TEMPO.CO, Jakarta - Psikiater dr. Nova Riyanti Yusuf, SpKJ mengatakan penyintas COVID-19 bisa mengalami distorsi atau gangguan psikologis akibat infeksi COVID-19 yang pernah dialami.
"Jadi, memang pada pasien COVID-19 itu bisa dipastikan ada distorsi psikologis yang dialami," kata Nova, yang juga merupakan Secretary General-Asian Federation of Psychiatric Asociations, dalam konferensi pers Satgas Penanganan COVID-19 secara virtual dari Graha BNPB di Jakarta, Rabu, 17 Februari 2021.
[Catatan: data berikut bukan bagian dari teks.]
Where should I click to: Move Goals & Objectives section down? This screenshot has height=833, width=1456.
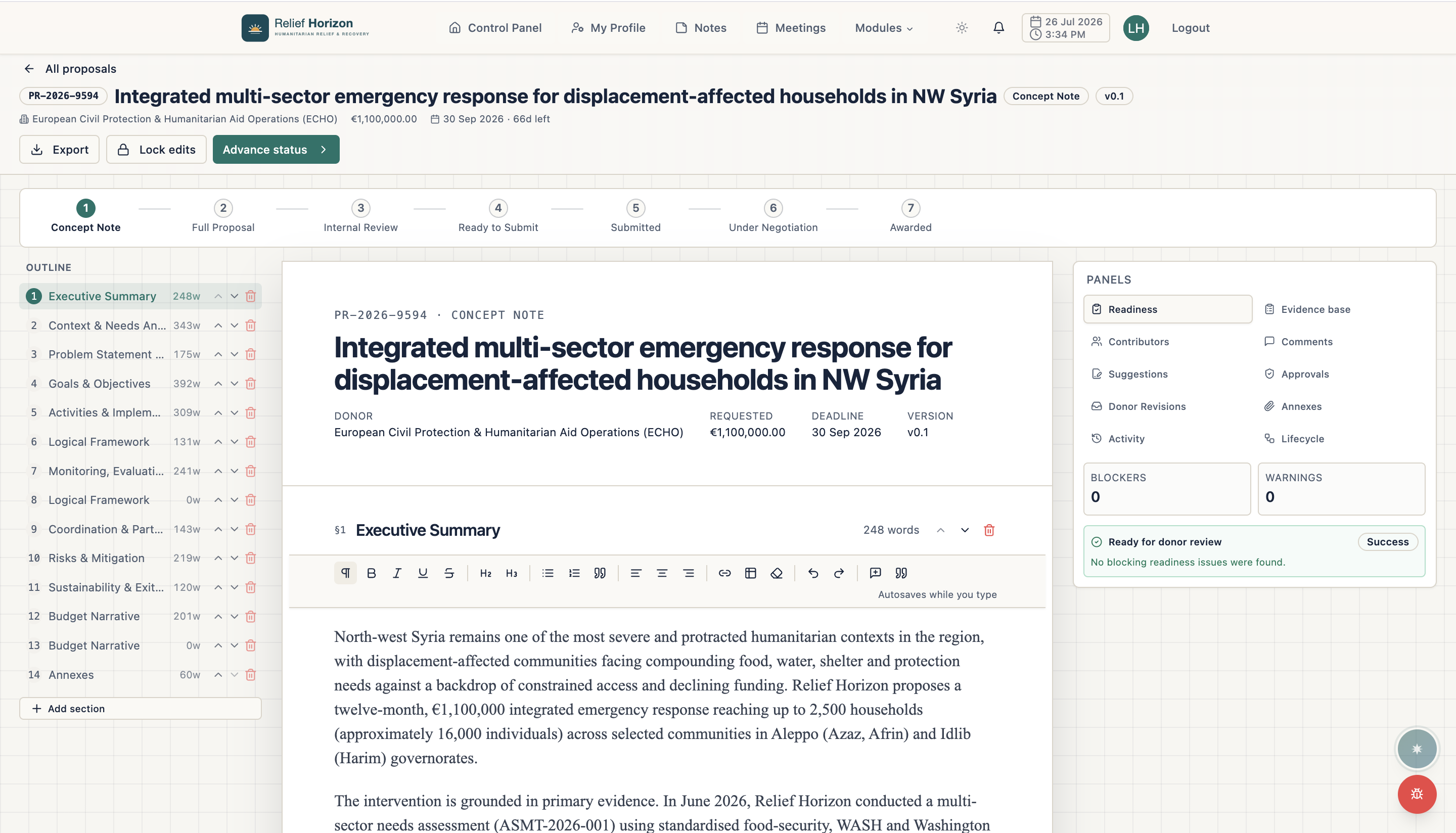click(235, 383)

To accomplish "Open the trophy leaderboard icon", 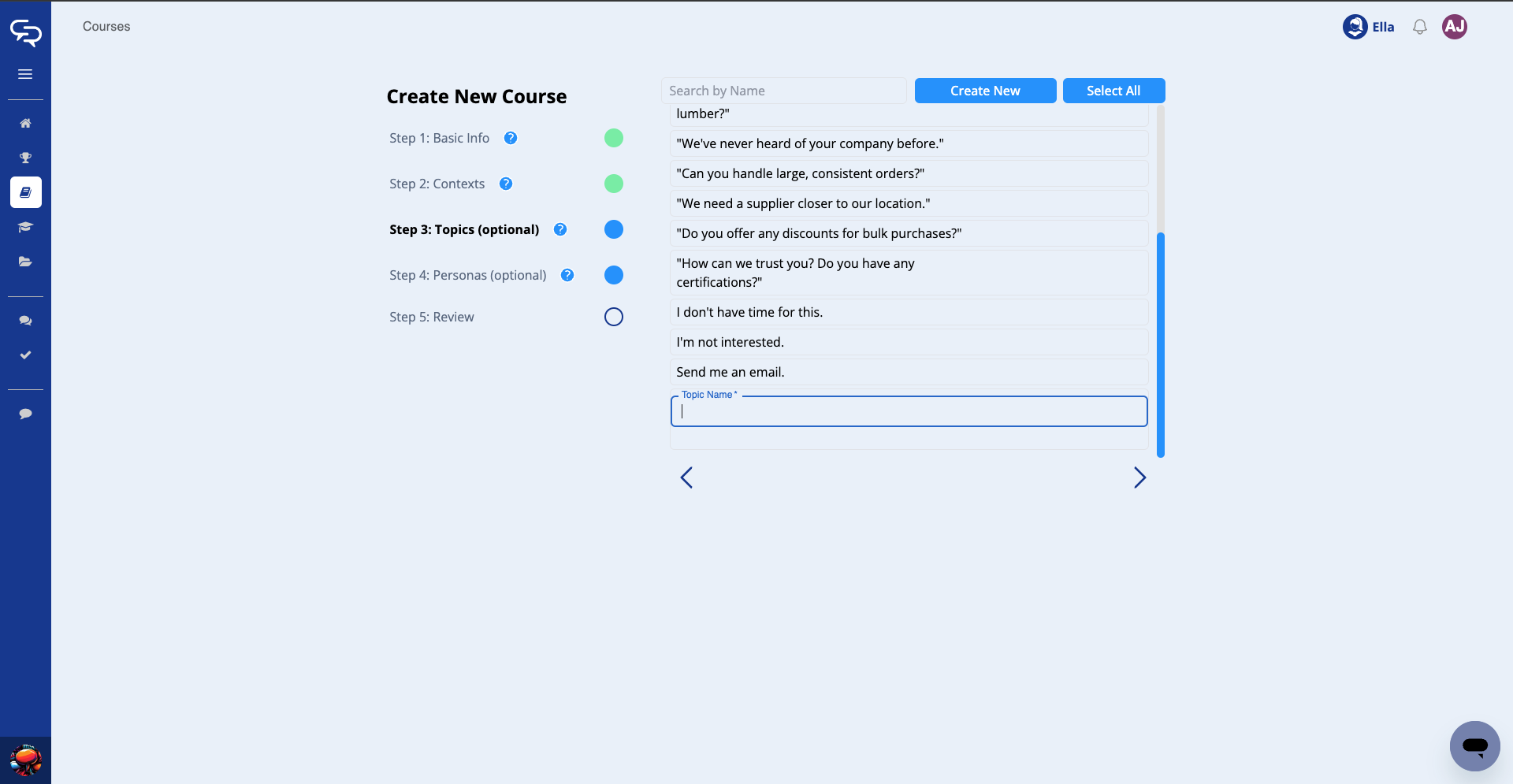I will [25, 158].

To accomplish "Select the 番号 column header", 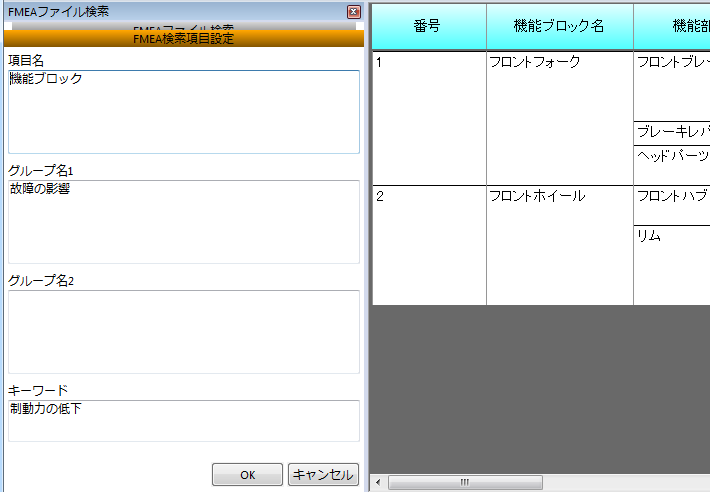I will [x=429, y=27].
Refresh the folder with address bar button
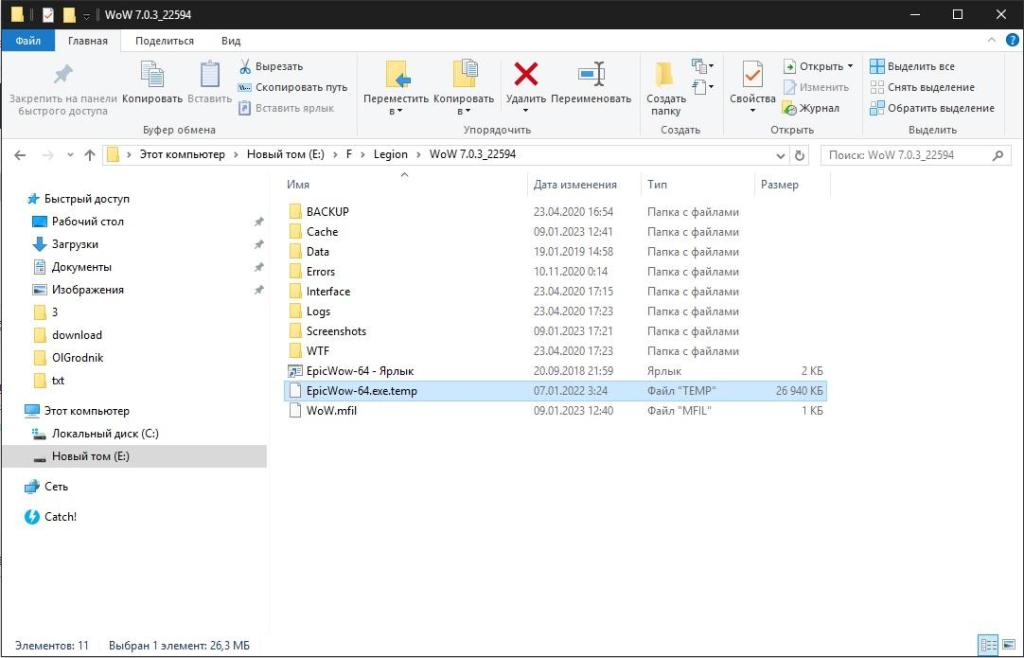The height and width of the screenshot is (658, 1024). (x=799, y=155)
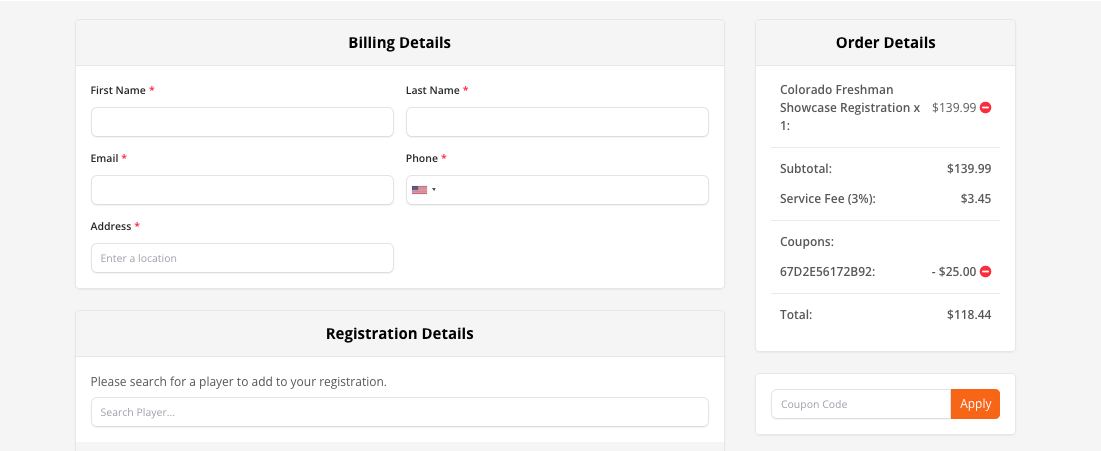Viewport: 1101px width, 451px height.
Task: Select the Total amount $118.44
Action: [x=969, y=315]
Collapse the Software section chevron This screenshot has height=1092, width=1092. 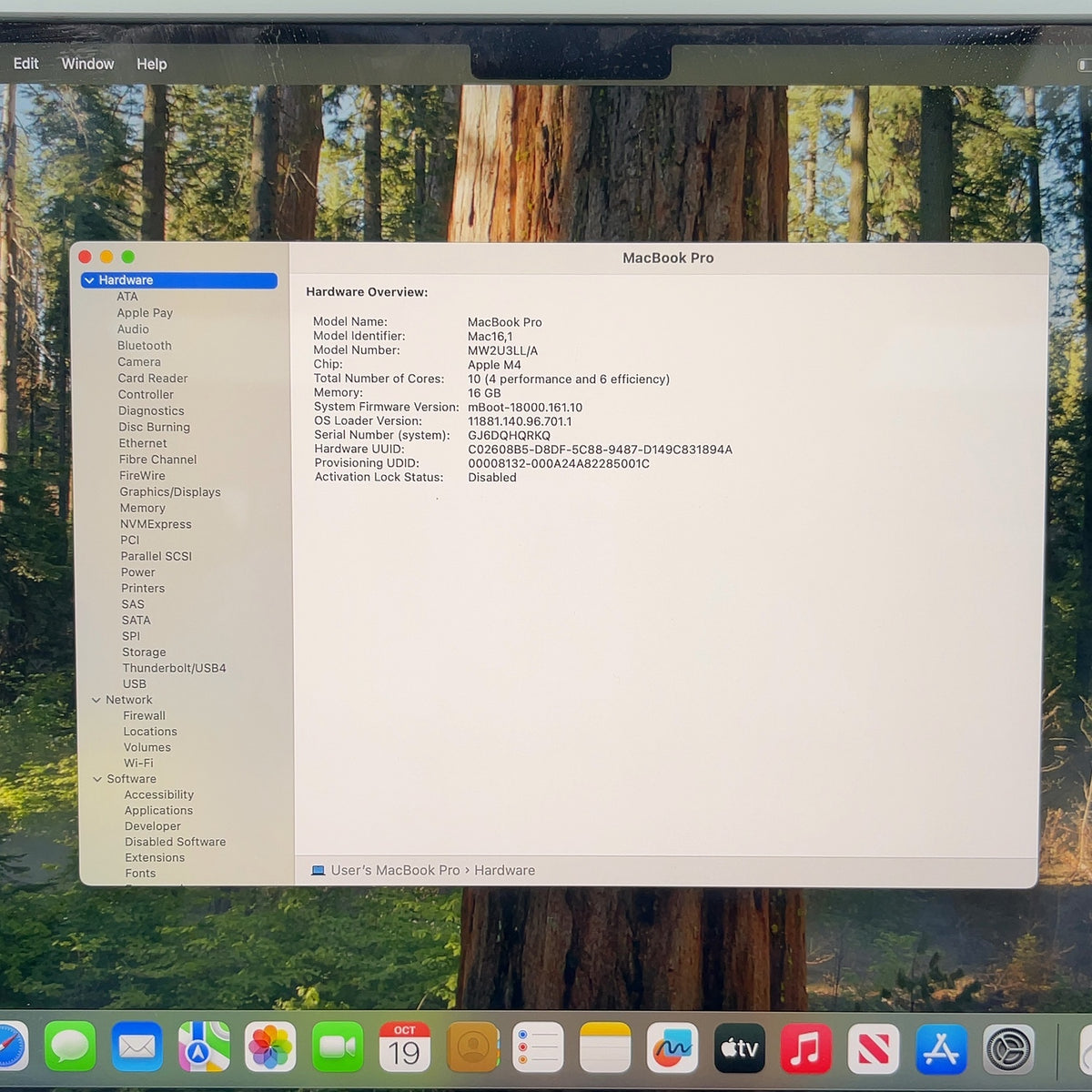[97, 779]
Nova mengatakan fakta tersebut dapat dibuktikan dari beberapa penelitian, baik di dalam maupun luar negeri. Salah satunya yang dilakukan oleh Perhimpunan Dokter Spesialis Kedokteran Jiwa Indonesia, yang melakukan swaperiksa secara random, baik terhadap orang-orang yang telah terinfeksi maupun yang belum terinfeksi COVID-19.
Hasil penelitian yang dilakukan terhadap sekitar 4.010 orang tersebut menunjukkan 64,8 persen di antaranya mengalami masalah psikologis, 65 persen mengalami cemas, dan 62 persen mengalami depresi. Untuk menyorot lebih jelas gangguan psikologis yang dialami penyintas COVID-19, Nova menunjukkan penelitian lain dari asesmen secara daring yang dilakukan di Cina terhadap 730 pasien COVID-19 di sebuah rumah sakit. Hasil asesmen tersebut menunjukkan prevalensi gejala-gejala stres pascatrauma yang berhubungan dengan COVID-19 mencapai 96,2 persen.
Baca juga: Syarat Vaksinasi Covid-19 bagi Penyintas dan Pemilik Komorbid
Sementara penelitian lain di Daegu, Korea Selatan, yang dilakukan dengan wawancara via telepon terhadap sekitar 64 penyintas COVID-19 menunjukkan 20,3 persen di antaranya mengalami gangguan stres pascatrauma atau PTSD.
"Kalau PTSD berbeda karena durasinya harus minimal 1 bulan. Jadi, berbeda dengan reaksi stres akut, yang mana ini hanya terjadi antara 3 harian," jelasnya.
Dari beberapa penelitian tersebut, Nova mengatakan penyintas COVID-19 memang memiliki kecenderungan yang sangat tinggi untuk mengalami gangguan psikologis akibat peristiwa traumatis yang pernah dialami akibat COVID-19.
"Stres ini kemudian dipersepsikan sebagai apa dan bagaimana emotional reaction-nya. Ternyata, tadi ada yang menyalahkan diri sendiri dan sebagainya. Sedangkan ini akan berpengaruh lagi ke bagaimana penyintas melakukan manajemen stres," ujarnya.
Untuk mengatasi hal tersebut memang harus ada kemampuan dari penyintas untuk bisa menghadapi masalah dan kemampuan itu perlu dukungan semangat dari keluarga dan lingkungan sekitar.
Jadi harus ada dukungan yang sebaiknya bisa diberikan sesegera mungkin," ujar Nova.
Dukungan keluarga dan bantuan psikologi itu diharapkan bisa memberikan resiliensi atau kemampuan bagi penyintas untuk bisa bertahan walaupun dihadapkan pada stres akibat peristiwa besar dalam hidup, salah satunya karena terinfeksi COVID-19.